Vevo also has an advertiser-backed 24-hour music video Web channel. Warner Music, on the other hand, remains vehemently opposed to licensing music to online streaming services.

Users overwhelmingly prefer to watch music videos online. According to research firm TNS, a quarter of Internet users worldwide now watch video daily. However, examining costs of broadcasting music videos on television, it’s surprising they aren’t a more popular way of filling airtime. For broadcasters airing music videos, the cost is only about seven to eight percent of advertising revenue paid in licensing fees to the artist. Streaming services, on the other hand, pay upwards of 50 percent of advertising revenue in licensing fees.

So nowadays, which television programs or networks are still able to monetize music videos? In the U.S., VH1 (MTV’s sister channel, which initially broadcast music videos aimed at an older audience), still plays music during relatively accessible morning timeslots. However, organized under the same division of Viacom that manages MTV, the channel’s primetime programming has become primarily dedicated to reality shows. MTV’s other sister channel, CMT, once dedicated to country music, is also mostly centered on reality programming.

For viewers who want to watch actual music videos, sister channels of former music video channels seem to be the place to look. CMT Pure Country is the best place to find country music videos (previously VH1 country, the channel switched to the CMT brand after Viacom and CBS split). VH1 Soul plays Motown, soul and funk from a variety of decades in various programming blocks showcasing different kinds of artists. Closer to headquarters, MTV Jams plays urban contemporary and hip-hop music on an eight-hour programming wheel, while MTV Hits plays contemporary hits. The MTV Networks division of Viacom manages all of these channels.

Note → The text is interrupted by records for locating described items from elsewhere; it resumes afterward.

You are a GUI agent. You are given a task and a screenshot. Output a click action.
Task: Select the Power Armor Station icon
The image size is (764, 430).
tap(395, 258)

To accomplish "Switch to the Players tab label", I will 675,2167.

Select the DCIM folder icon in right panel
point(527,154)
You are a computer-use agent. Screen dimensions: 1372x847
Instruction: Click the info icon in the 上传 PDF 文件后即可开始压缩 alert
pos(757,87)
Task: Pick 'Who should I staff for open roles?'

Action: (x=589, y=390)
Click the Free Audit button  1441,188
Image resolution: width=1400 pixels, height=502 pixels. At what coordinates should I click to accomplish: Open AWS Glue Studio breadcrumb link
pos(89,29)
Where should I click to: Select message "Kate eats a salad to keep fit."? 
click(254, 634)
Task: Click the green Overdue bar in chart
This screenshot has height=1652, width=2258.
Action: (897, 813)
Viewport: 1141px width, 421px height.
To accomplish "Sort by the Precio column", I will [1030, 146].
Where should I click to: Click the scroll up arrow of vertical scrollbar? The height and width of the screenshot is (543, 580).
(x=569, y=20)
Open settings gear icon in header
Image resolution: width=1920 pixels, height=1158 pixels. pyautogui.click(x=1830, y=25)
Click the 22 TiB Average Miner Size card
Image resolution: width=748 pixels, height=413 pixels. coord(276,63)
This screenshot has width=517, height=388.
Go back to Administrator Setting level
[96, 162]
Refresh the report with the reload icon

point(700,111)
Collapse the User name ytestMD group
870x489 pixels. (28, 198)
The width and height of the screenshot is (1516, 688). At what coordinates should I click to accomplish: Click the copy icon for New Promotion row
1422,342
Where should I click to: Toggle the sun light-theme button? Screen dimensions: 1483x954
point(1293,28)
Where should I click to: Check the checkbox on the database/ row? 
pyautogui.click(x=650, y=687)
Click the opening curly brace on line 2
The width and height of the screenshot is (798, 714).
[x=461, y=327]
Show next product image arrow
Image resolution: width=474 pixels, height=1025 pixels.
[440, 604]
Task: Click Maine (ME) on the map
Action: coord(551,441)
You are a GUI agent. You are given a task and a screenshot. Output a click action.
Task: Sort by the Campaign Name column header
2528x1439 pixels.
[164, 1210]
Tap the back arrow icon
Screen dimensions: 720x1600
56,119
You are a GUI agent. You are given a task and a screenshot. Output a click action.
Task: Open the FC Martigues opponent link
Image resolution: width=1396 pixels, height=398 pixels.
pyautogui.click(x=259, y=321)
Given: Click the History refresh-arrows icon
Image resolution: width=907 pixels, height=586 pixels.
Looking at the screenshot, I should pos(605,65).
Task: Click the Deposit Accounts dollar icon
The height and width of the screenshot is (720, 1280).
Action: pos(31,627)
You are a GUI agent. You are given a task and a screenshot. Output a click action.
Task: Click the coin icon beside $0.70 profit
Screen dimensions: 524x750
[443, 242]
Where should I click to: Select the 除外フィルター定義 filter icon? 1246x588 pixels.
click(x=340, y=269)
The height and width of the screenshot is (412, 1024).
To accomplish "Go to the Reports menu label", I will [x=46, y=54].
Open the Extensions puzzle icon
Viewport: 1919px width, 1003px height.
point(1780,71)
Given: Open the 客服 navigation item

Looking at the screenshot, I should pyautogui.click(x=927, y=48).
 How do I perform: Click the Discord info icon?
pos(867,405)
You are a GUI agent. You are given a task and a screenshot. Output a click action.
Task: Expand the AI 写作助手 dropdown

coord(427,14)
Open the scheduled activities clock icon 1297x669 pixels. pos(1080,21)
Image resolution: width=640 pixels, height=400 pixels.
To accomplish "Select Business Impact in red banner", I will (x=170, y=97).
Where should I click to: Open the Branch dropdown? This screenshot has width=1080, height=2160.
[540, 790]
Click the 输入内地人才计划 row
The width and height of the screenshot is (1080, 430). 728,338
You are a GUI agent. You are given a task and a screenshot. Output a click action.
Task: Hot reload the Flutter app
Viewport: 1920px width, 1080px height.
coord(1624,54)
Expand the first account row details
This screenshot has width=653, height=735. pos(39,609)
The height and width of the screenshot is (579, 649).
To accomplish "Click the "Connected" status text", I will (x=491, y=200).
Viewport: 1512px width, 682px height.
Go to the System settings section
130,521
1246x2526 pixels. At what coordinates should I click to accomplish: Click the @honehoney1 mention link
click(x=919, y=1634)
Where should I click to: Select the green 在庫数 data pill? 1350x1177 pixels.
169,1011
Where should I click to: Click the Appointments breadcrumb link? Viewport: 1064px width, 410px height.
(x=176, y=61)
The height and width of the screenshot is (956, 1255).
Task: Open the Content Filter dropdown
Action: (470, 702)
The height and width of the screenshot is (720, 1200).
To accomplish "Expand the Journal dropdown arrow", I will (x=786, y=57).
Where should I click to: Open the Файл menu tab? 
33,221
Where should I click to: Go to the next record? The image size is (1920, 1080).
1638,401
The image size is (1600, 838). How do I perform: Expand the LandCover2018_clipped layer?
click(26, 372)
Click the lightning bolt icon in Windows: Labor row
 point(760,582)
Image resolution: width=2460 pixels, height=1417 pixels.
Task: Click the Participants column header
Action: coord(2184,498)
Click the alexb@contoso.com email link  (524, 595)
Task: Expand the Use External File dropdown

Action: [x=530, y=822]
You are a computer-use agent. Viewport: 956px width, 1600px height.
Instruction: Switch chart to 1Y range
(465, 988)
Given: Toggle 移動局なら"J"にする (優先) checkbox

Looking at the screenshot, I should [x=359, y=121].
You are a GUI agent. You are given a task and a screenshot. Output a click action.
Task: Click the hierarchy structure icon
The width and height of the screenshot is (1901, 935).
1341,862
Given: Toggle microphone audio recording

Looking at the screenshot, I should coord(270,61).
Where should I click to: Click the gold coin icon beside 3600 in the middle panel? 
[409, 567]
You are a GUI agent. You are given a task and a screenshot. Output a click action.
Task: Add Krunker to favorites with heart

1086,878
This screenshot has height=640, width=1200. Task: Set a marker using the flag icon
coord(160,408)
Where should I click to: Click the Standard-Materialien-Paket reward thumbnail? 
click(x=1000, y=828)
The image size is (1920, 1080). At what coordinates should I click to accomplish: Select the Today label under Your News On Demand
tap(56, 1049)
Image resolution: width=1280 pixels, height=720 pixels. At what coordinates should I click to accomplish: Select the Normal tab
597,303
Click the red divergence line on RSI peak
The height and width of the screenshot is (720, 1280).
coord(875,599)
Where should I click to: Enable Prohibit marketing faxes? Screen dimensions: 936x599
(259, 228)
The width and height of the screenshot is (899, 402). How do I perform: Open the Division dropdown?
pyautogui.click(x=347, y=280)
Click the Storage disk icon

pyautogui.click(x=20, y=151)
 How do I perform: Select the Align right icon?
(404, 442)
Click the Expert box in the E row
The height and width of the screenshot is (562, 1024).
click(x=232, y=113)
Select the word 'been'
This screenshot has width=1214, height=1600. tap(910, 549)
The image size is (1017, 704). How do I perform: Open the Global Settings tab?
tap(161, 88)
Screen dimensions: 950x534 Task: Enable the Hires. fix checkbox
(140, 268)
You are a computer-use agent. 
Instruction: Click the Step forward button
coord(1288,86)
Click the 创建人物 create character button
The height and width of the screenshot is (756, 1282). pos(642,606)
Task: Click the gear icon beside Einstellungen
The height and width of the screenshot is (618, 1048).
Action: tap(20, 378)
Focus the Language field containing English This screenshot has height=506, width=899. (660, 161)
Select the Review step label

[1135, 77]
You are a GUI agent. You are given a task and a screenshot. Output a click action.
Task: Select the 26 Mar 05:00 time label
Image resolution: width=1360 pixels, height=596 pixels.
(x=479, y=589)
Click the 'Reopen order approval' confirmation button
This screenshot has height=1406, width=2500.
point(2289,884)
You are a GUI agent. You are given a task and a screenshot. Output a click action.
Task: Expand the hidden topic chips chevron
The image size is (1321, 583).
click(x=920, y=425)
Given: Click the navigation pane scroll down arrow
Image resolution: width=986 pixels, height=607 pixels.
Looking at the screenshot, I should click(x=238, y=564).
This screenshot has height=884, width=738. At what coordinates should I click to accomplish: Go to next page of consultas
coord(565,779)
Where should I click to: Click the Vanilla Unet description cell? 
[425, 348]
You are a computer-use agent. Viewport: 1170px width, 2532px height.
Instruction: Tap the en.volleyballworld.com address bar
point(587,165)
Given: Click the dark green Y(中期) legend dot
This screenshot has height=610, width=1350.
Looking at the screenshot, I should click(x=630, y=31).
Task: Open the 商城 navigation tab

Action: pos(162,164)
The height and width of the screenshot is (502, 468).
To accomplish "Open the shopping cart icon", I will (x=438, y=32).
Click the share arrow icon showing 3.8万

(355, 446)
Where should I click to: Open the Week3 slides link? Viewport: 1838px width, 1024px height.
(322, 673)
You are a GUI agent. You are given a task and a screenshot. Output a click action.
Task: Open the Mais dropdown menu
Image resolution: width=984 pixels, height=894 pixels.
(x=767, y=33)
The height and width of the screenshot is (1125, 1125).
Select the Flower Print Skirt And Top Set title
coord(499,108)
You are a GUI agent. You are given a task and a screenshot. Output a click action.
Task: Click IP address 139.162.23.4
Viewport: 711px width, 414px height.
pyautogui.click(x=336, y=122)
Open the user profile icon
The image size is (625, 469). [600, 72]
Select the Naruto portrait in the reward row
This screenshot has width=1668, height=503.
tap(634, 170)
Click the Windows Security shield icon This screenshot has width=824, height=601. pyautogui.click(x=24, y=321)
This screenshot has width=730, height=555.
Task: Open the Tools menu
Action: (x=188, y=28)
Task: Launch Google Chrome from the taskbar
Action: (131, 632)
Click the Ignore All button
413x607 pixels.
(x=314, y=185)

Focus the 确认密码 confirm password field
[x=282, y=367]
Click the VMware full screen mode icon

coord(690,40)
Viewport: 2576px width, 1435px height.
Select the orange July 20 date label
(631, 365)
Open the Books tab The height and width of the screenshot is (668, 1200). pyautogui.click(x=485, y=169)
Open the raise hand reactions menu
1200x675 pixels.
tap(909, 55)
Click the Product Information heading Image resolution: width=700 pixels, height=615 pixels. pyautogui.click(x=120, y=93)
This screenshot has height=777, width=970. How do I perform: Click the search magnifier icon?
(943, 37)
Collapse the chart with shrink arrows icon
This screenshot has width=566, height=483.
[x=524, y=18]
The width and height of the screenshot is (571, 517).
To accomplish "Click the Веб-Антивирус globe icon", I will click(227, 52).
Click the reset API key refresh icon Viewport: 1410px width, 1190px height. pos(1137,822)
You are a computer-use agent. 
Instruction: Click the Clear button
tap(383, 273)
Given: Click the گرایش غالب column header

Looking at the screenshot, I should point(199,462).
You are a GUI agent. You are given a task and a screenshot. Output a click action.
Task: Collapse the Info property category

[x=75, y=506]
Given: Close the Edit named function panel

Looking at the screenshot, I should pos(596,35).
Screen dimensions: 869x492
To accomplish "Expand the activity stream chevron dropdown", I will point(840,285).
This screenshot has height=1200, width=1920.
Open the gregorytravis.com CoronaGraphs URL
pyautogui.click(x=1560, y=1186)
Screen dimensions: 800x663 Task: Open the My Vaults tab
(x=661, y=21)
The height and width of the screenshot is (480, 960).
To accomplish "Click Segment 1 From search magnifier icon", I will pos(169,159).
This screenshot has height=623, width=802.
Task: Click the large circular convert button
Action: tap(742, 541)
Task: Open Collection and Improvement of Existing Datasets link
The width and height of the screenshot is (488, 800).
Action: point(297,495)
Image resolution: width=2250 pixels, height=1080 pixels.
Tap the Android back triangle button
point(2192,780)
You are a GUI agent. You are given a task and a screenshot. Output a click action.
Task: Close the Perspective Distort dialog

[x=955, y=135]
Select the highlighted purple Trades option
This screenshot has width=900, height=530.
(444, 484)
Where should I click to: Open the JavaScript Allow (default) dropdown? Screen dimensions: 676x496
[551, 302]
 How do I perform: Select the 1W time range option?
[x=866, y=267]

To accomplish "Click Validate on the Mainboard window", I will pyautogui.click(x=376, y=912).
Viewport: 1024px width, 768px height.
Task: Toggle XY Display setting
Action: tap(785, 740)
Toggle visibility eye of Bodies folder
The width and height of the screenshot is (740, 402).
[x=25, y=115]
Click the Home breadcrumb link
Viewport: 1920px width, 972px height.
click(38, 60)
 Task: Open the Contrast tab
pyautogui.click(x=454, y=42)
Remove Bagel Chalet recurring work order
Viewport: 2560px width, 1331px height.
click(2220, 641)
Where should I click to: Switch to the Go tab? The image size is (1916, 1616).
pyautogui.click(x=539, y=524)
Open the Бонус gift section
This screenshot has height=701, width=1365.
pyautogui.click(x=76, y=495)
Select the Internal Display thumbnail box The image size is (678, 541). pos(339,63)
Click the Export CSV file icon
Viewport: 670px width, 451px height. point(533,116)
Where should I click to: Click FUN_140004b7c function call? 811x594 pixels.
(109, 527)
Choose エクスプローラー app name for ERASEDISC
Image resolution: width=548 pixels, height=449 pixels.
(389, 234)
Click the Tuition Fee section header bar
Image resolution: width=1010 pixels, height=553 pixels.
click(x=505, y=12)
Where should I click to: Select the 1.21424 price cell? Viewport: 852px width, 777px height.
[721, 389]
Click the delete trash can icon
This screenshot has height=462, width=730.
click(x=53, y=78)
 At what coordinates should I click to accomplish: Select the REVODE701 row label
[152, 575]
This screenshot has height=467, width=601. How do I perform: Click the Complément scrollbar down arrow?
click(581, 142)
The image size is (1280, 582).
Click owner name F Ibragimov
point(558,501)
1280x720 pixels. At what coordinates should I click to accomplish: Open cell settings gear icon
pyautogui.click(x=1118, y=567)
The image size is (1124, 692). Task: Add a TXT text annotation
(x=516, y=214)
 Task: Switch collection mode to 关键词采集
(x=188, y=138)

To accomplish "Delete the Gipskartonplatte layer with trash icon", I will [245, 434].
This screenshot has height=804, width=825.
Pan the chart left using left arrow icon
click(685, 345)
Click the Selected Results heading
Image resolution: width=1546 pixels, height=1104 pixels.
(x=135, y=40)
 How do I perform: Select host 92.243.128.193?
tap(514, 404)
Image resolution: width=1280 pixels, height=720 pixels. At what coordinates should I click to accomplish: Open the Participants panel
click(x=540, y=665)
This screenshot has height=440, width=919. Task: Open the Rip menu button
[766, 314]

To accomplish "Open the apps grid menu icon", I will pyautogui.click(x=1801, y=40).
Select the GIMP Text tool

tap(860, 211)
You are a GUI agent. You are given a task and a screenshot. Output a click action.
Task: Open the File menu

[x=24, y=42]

Also under Viacom, BET has a programming hour called “106 and Park” (named after the original filming location in Harlem, New York City before moving to Midtown West), showcasing music videos of urban contemporary, hip-hop and rap artists.

Viacom continues to be the dominant force in music video programming. In the U.S., non-Viacom owned channels include STC, focused on movie soundtrack music videos. Then there’s Revolt, which devotes a significant amount of broadcast time to music videos. Established as a joint venture between Sean “Diddy” Combs and Comcast, the channel was created in response to the pressure from U.S. TV authority FCC that Comcast to carry more minority-owned networks following the cable giant’s acquisition of NBCUniversal.

MYX TV, a wholly owned subsidiary of a Filipino network doing business under the same name, also devotes a significant amount of time to music videos, mostly coming from Asia and showcasing Asian artists.

Additionally, Music Choice Play, owned by Canadian company Stingray Digital, airs a large number of music videos, often on other TV networks it owns. The Music Choice brand is also used by Stingray for several European channels.

Largest amongst these players is probably Fuse, recently purchased by SiTV Media from the MSG Co., which not only broadcasts music videos during primetime access, but also retains a vaguely music-oriented program lineup.